I had an idea for what I wanted to write today, but honestly, I'm just exhausted. I didn't exactly have a good night last night, or a good morning to follow it, and it just kinda hit me pretty hard. I'm feeling better now, though admittedly only partially, but it just kinda made me feel... bleh today. I don't really have a better way of describing it. I tried to make myself feel better by playing some games, watching some videos, stuff like that. It... sort of worked? But I kinda forgot about writing during that time, and the thing that I wanted to write today will require some thought, and I don't have the energy to do that right now. But it's ok. It'll probably be more appropriate for tomorrow anyway.
I only today remembered that I needed to sign up for Nanowrimo this year. It's not that I forgot about Nano, or that I didn't want to do it this year. I just kind of forgot that signing up for it was a necessary step in the process. I'm not as crazy excited about it this year as I have been in years past, but I know what story I want to write, and I'm curious to see where it goes. Nano's always an exciting, busy time for me, and the work schedule that I have right now should hopefully be pretty good for working on the novel. I don't know how well the story's going to come out, but I know that I am more than capable of making it work between Nano, the blog, and having a job. I already did it last year, after all, even if it was pretty close in the end.

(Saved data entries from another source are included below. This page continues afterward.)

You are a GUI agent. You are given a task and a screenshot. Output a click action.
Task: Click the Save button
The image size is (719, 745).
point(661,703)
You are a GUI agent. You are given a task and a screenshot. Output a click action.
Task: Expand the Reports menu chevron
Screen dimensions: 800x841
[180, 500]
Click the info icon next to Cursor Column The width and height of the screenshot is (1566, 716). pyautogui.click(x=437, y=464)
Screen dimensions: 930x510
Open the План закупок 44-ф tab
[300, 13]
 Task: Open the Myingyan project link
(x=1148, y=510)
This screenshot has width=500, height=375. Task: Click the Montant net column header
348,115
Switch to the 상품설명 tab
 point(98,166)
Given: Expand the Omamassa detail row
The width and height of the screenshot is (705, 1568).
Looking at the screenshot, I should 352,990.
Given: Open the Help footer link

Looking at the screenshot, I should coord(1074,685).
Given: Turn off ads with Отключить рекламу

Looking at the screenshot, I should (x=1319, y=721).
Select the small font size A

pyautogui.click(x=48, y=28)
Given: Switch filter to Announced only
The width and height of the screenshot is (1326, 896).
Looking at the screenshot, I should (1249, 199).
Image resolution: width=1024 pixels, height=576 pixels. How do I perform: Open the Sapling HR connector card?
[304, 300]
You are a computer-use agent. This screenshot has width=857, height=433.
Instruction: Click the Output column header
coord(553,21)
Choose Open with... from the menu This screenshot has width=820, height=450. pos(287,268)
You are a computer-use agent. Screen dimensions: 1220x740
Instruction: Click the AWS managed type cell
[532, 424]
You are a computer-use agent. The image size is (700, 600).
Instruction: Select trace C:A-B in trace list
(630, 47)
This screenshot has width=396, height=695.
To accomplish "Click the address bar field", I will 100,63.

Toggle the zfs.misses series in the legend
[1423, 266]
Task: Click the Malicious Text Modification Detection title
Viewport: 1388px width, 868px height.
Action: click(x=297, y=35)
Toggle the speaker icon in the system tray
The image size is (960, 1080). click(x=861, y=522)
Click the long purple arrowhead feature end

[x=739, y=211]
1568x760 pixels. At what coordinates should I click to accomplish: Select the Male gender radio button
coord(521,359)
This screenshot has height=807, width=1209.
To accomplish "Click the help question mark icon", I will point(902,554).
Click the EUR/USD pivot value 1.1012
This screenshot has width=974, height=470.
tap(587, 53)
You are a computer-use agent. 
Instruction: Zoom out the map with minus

I was looking around at Nano stuff today after I signed up for it, and I was reminded about their annual Night of Writing Dangerously. It takes place about an hour or two away from me, and I'd really love to be able to go to it one year. It's pretty expensive to get into, but they apparently have an interesting set up for that - it's not necessarily supposed to be you buying a ticket, but rather getting people to donate money to Nano through your name until you reach the amount of the ticket. I think that's pretty cool, though I wouldn't exactly know how to convince people they should donate in that matter.
But the event is a noir themed dinner party centered entirely around writing. You go, you eat dinner, you get drinks, you get some free writing goodies, and you write. You write and you write and you write for six hours, surrounded by other writers doing the same thing. And you can help each other, and you can get to know each other's stories, and you can share with each other that kind of thing that makes you so passionate that you would spend six hours and three hundred dollars on doing. I think that's incredible, and it sounds like so much fun. I'd love to get there one day. Not this year, unfortunately. I'll be out of the country at the time, and even if I wasn't, it takes place during a black out period for asking for days off at work, so I couldn't very well guarantee that I'd be able to go.
Maybe next year, though. Definitely one day.